Los adultos, que sin duda habían advertido mi ataque de angustia, pues debía de estar pálido como el papel en medio de la penumbra reinante, procuraban ignorarme, para no desencadenar una situación incómoda. Hablaban y hablaban, unas veces de prisa, otras a cámara lenta, de vez en cuando se producía un silencio de un segundo o dos, quizá más corto todavía, que mi pánico alargaba como si hubiera llegado el momento de la ejecución, pues yo estaba a punto de ser ejecutado. Continuaría viviendo, evidentemente, porque se trataba de una ejecución limpia, incruenta, pero una vez que mi padre y mi tío partieran en medio de la noche a bordo del Mercedes, un Juanjo habría muerto, dejando como resultado de aquella combustión un Juanjo inerme, desvalido, un Juanjo huérfano, desamparado, solo.
Y así se fueron, en medio de la noche, tras unos besos de trámite, pues también ellos, mi padre y mi tío, tenían miedo de que me echara a llorar. No sucedió. Logré detener milagrosamente el llanto a la altura del pecho. Aún continúa ahí. Jamás he llorado aquel momento, ni siquiera cuando me quedé solo.
Me acompañó al dormitorio el hermano lego que nos había servido la cena. Dijo que al haber llegado un día antes que el resto de los alumnos tendría que dormir solo y me preguntó si me daba miedo. Le dije que no. El esfuerzo de arrastrar la maleta por aquellos pasillos infinitos, por aquellas escaleras que me digerían a medida que las subía y las bajaba, me ayudaba a disimular el resto de los sentimientos y de las sensaciones físicas que me embargaban. La arrastraba con la desesperación o el pánico del herido que en el campo de batalla reúne sus vísceras y corre con ellas en las manos al hospital de campaña.

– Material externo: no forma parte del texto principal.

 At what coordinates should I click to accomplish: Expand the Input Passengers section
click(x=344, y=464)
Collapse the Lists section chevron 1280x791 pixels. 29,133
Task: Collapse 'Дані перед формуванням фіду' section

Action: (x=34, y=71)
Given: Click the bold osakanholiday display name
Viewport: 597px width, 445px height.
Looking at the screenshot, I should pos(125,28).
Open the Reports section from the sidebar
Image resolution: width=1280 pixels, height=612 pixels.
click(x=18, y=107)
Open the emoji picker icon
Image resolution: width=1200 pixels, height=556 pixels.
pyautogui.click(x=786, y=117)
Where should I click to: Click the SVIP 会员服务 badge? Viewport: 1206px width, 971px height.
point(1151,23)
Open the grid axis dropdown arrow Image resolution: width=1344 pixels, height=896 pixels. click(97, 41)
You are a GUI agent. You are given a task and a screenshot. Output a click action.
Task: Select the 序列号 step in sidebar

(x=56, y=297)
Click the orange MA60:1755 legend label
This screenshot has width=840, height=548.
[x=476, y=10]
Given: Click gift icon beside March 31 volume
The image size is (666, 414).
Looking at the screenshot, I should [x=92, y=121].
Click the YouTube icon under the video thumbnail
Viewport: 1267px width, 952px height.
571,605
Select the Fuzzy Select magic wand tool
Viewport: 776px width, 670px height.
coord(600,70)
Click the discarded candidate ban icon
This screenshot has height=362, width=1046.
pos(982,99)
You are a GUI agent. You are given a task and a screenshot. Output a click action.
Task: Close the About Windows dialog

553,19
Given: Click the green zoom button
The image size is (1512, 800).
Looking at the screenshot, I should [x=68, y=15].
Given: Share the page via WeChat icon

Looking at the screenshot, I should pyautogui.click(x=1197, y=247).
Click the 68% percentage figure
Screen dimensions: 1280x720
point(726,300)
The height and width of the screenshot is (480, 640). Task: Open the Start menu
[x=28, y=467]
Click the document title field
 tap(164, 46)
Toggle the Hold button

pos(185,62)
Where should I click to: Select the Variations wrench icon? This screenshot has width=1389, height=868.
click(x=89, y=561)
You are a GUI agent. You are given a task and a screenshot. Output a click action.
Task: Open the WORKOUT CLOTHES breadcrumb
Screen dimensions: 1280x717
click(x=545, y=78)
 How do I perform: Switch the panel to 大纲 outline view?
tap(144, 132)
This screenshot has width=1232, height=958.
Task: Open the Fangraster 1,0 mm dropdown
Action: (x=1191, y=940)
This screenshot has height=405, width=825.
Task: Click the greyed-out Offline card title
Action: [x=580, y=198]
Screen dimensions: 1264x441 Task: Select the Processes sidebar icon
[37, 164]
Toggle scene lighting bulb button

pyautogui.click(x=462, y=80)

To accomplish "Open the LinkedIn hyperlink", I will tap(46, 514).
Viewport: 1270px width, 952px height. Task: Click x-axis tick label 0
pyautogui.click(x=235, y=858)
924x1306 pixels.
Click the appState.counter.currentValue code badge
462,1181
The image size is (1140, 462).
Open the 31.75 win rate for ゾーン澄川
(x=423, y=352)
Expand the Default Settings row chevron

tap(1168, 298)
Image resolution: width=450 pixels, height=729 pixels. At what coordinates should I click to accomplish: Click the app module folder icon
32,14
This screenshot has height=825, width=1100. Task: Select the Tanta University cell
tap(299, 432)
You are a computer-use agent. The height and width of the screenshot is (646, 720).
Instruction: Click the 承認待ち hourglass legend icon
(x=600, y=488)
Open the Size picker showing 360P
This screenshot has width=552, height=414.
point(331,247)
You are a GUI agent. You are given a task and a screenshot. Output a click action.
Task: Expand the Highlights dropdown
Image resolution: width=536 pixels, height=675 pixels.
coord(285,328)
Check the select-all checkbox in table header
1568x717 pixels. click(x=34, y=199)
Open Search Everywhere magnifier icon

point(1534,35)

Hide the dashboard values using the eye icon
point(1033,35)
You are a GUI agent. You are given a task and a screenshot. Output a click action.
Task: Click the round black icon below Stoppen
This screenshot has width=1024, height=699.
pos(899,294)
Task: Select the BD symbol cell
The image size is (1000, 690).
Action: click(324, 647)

El dormitorio era una enorme nave con cincuenta o cien camas, no habría podido calcularlo, dispuestas en batería, separadas por una breve mesilla de madera. Estaba también muy mal iluminado. Vaciamos la maleta encima de mi cama, situada hacia la mitad de la nave, y el lego me asignó una taquilla para que ordenara en ella mi ropa. La maleta se la llevó él, pues se guardaban todas juntas en algún lugar, como una colección de ataúdes. Cuando me quedé solo, tras cerrar la taquilla y visitar el cuarto de baño, que estaba situado en un extremo del dormitorio, pensé que iba a llorar, pero el mecanismo del llanto, quizá por la presión que había ejercido sobre él, se había roto. No podía. Me puse el pijama, me metí entre las sábanas, cerré los ojos y me dije: Qué va a ser de mí.